Censorship is making comedy more popular than ever
When Dave Chappelle released his latest special, "The Closer," the cultural conversation in the US could talk about nothing else. Whether you liked the special or not, you couldn't deny its enormous impact.
The backlash against Chappelle's jokes about transgender people (and Black people, white people, Asians, Mexicans and Jews) shows that comedy is one of the last spaces in our culture where can say the un-sayable and laugh at what should not be laughed about. In the comedy club speech may not be totally free but it only costs the price of a couple drinks and a door fee—not your career, your reputation, your home or your family.
It's not coincidence that we're seeing a surge in demand for comedy over the past five years or so. Comedy club industry revenue has increased by 17%, according to an IBISWorld analyst Rachel Hyland who spoke to Forbes on the subject. And, Fast Company reported, the number of people in the US who visited a comedy club jumped to 17.6 million people in 2016, from 15.95 million in 2014, a 10% rise that’s led industry producer Brian Volk-Weiss, who’s worked with the likes of Ali Wong, Tiffany Haddish, Jim Gaffigan and Kevin Hart, to dub this period the Diamond Age.”
But comedy is also going global. The Week reported on the comedy boom unfolding in, of all places, Saudi Arabia. While, there’s an economic underpinning to the trend in the ultra-conservative kingdom, there’s nothing necessarily lucrative about lambasting social mores in a country where the (literal) morality police routinely punish transgressors. Similar trends are surfacing in places as diverse, culturally and geographically, as Nigeria, India and Malaysia and South America.

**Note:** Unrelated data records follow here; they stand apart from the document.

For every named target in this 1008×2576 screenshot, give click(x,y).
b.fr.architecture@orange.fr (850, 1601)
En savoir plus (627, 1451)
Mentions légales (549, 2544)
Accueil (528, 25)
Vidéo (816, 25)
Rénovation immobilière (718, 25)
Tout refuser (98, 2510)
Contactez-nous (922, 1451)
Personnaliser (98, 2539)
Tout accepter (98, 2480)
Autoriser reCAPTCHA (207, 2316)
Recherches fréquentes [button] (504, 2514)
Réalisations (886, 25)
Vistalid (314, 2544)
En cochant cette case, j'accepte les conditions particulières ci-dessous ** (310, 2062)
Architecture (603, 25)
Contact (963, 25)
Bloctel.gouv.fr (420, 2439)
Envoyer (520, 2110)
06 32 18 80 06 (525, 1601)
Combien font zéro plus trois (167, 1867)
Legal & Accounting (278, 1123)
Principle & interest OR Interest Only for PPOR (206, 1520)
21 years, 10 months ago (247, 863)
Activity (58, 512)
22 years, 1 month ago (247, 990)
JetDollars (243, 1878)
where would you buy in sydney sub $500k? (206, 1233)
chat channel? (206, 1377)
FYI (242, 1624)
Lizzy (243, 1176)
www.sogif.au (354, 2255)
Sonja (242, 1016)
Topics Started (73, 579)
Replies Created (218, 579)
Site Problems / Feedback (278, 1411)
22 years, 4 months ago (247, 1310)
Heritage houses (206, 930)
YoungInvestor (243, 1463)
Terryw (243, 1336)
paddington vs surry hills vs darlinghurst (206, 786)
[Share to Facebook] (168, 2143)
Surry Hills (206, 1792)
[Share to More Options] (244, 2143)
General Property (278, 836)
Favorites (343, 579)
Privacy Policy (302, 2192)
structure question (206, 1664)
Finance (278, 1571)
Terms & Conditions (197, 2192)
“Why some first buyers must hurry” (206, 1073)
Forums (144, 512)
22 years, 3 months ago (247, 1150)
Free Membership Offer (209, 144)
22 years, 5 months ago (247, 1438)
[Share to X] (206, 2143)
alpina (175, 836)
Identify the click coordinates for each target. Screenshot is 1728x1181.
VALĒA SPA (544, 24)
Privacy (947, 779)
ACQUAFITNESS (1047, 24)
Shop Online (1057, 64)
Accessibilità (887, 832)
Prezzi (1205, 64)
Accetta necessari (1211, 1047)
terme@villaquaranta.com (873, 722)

While myriad factors contribute to these respective “comedy booms,” one distinct commonality is a world in which the political and cultural spectrums are widening.
“In the 1980s in the UK, Parliament was staunchly right wing and the opposition was left wing. And that tension lent itself very well to a narrative about good guys and bad guys, which made for very good comedy,” says Dan Antopolski, a British standup comedian with 20 years in the business.
During the 90s, Antopolski says, when the premiership of a relatively centrist Tony Blair was followed, in the aughts, by an equally middle-of-the-road Gordon Brown and then David Cameron, the energy of that anger leveled off. By Antopolski’s telling, the comedy leveled off with it. That the massive comedy success of that politically lukewarm era was Seinfeld, a show that deals, according to comedian Antopolski, with “proportions”—Jerry and friends getting disproportionately upset over the petty irritants of daily life—was indicative of the tepid cultural climate.
Today, the cultural narrative—about power, politics, identity, sexuality: literally everything of significance—is nothing if not a showdown between the good and the bad (and, of course, the ugly). In vehement opinion columns, on cable news, and the eternally pissed off twitter stream, anger generally produces only more anger.
At a time when the legitimacy of free speech is often proved by a blaring bullhorn, comedy serves as a lone forum where we aren’t bombarded by someone else’s opinions for someone else’s benefit. A comedian worth their mic spit can express outrage or dismay or exasperation or bile but at the end of the bit they assure us everything is going to be okay because, ultimately, we can still find it funny. We walk away feeling better than when we went in, even if we disagree with the ideas. Most importantly, we’ll have actually heard what someone else said.